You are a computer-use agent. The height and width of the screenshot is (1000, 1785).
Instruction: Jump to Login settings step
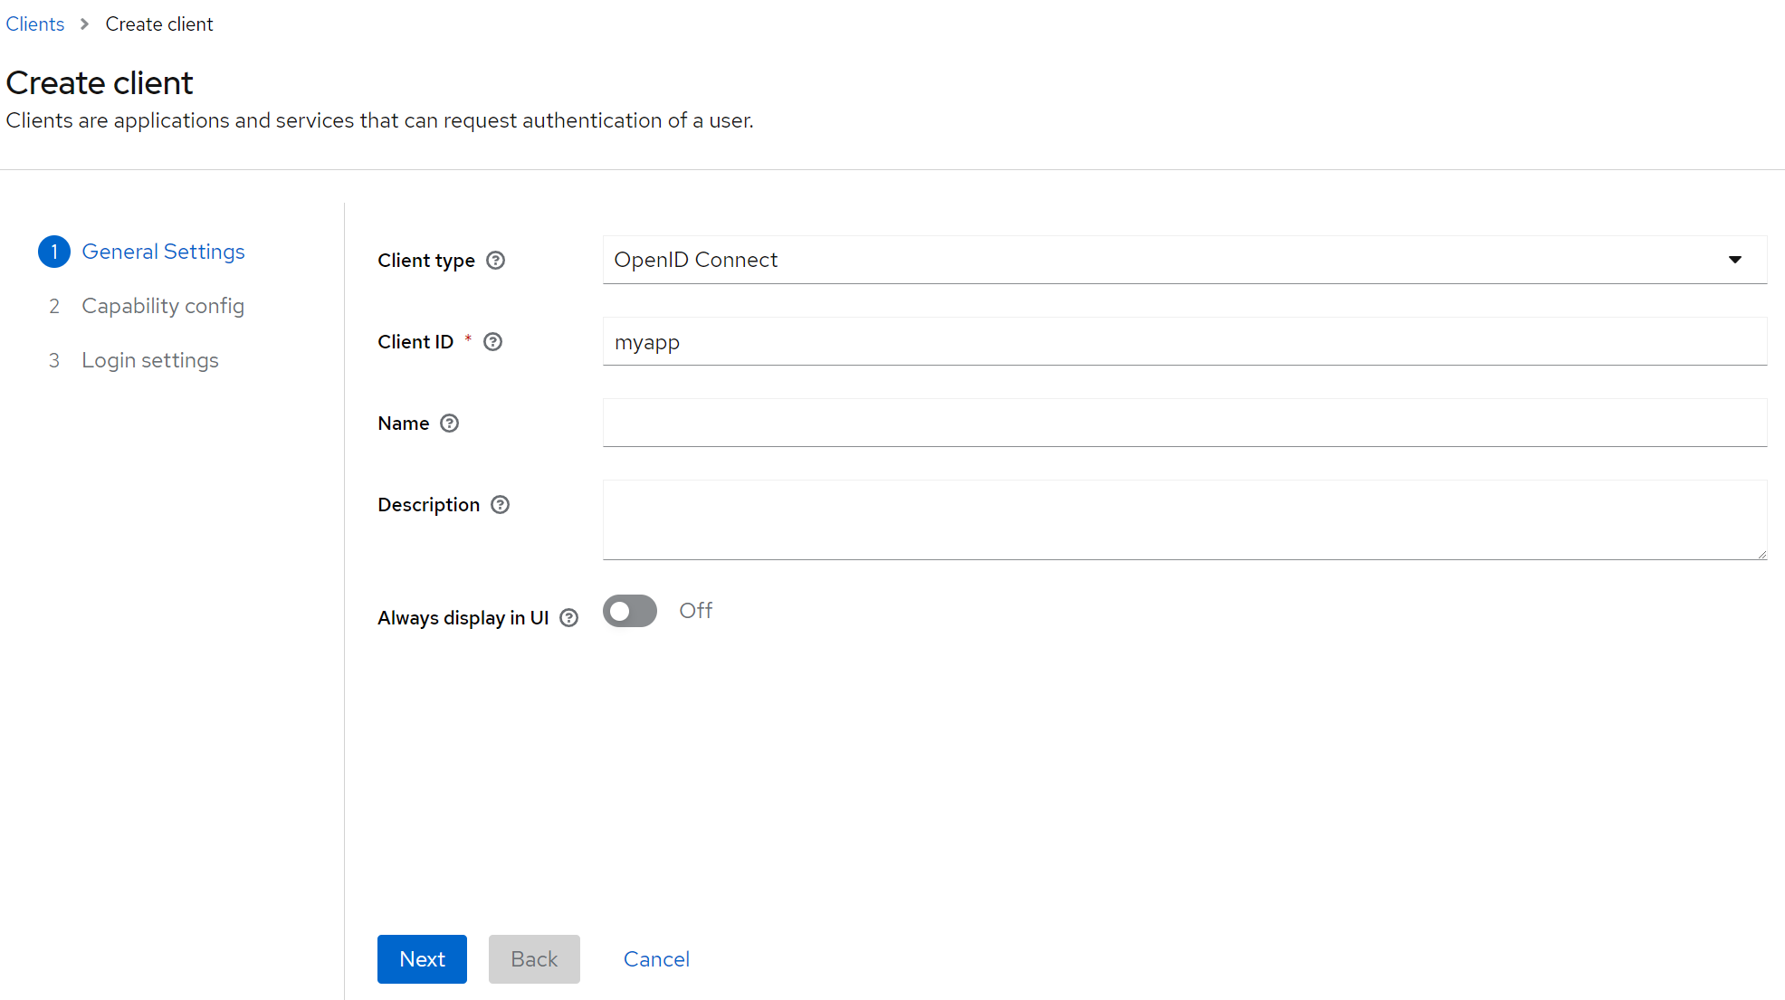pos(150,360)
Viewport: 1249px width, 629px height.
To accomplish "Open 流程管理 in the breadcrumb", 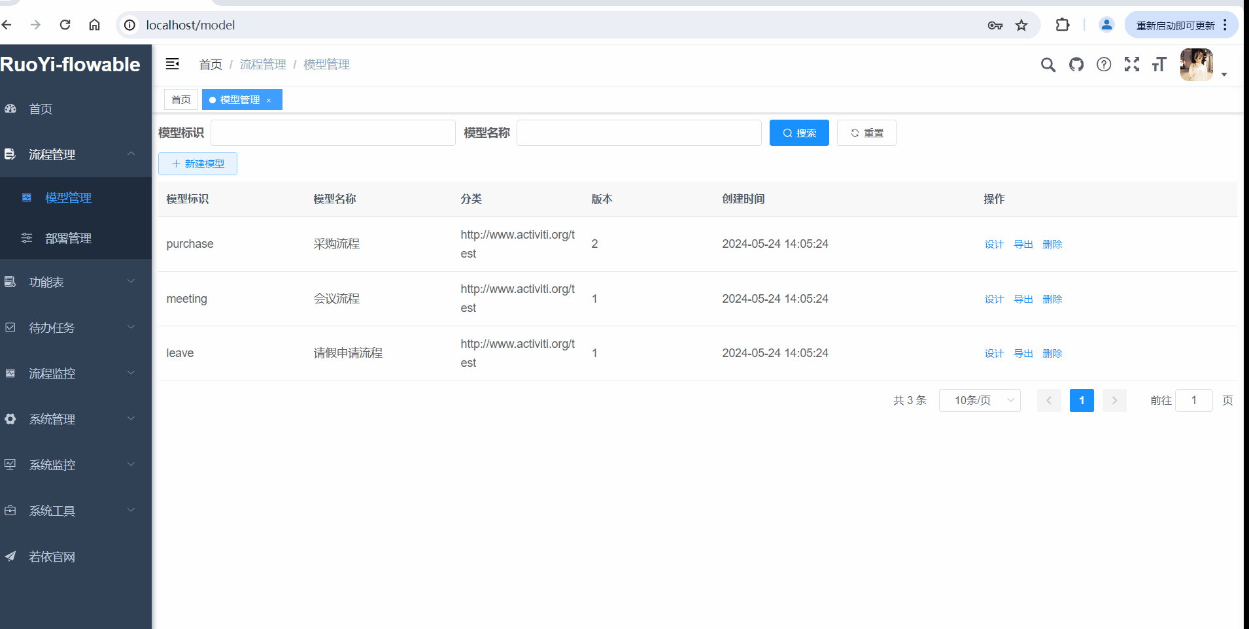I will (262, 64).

==

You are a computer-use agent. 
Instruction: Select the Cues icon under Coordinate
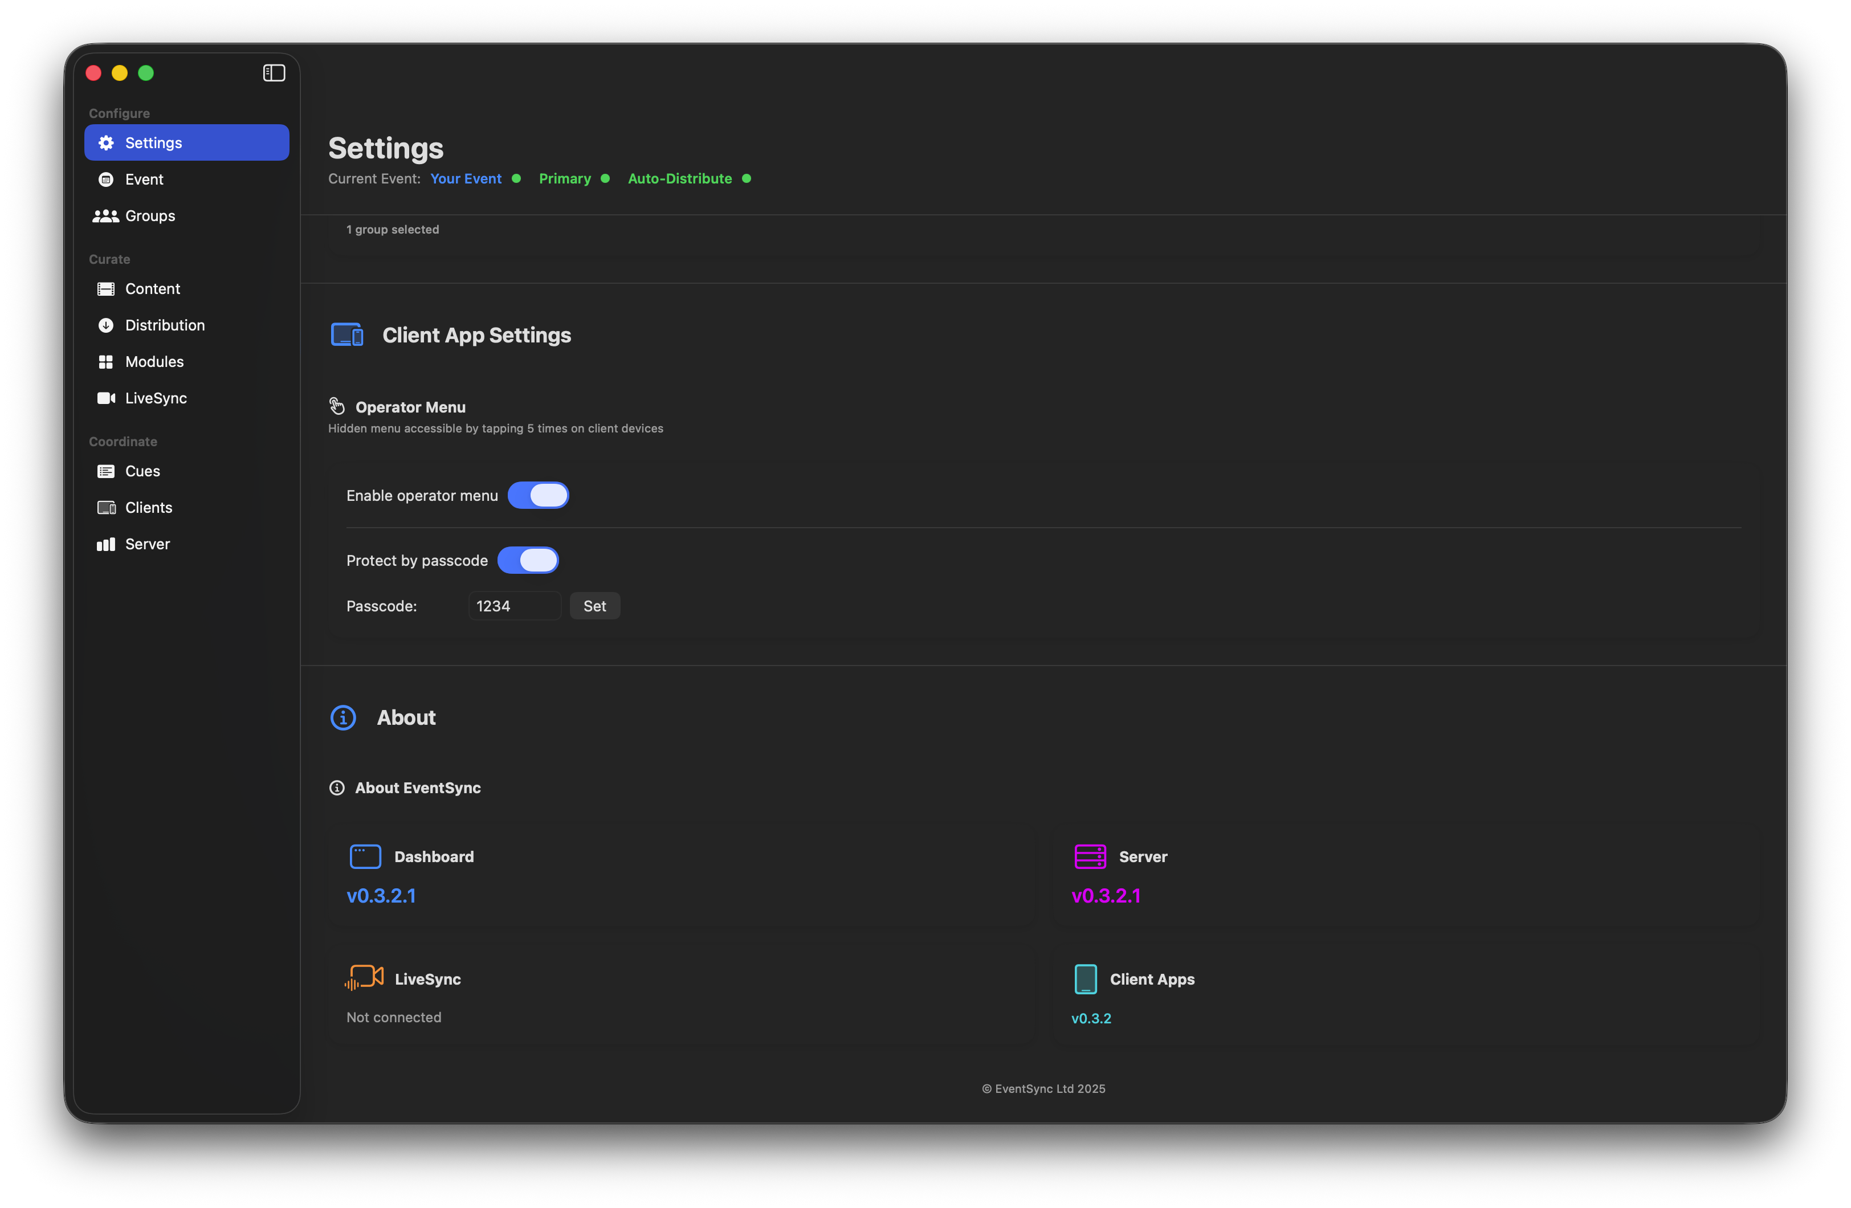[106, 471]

What you need to do: Reproduce each line above that contains "agent".

Solution for this problem:
You are a computer-use agent. The height and width of the screenshot is (1000, 1785).
You are a computer-use agent. 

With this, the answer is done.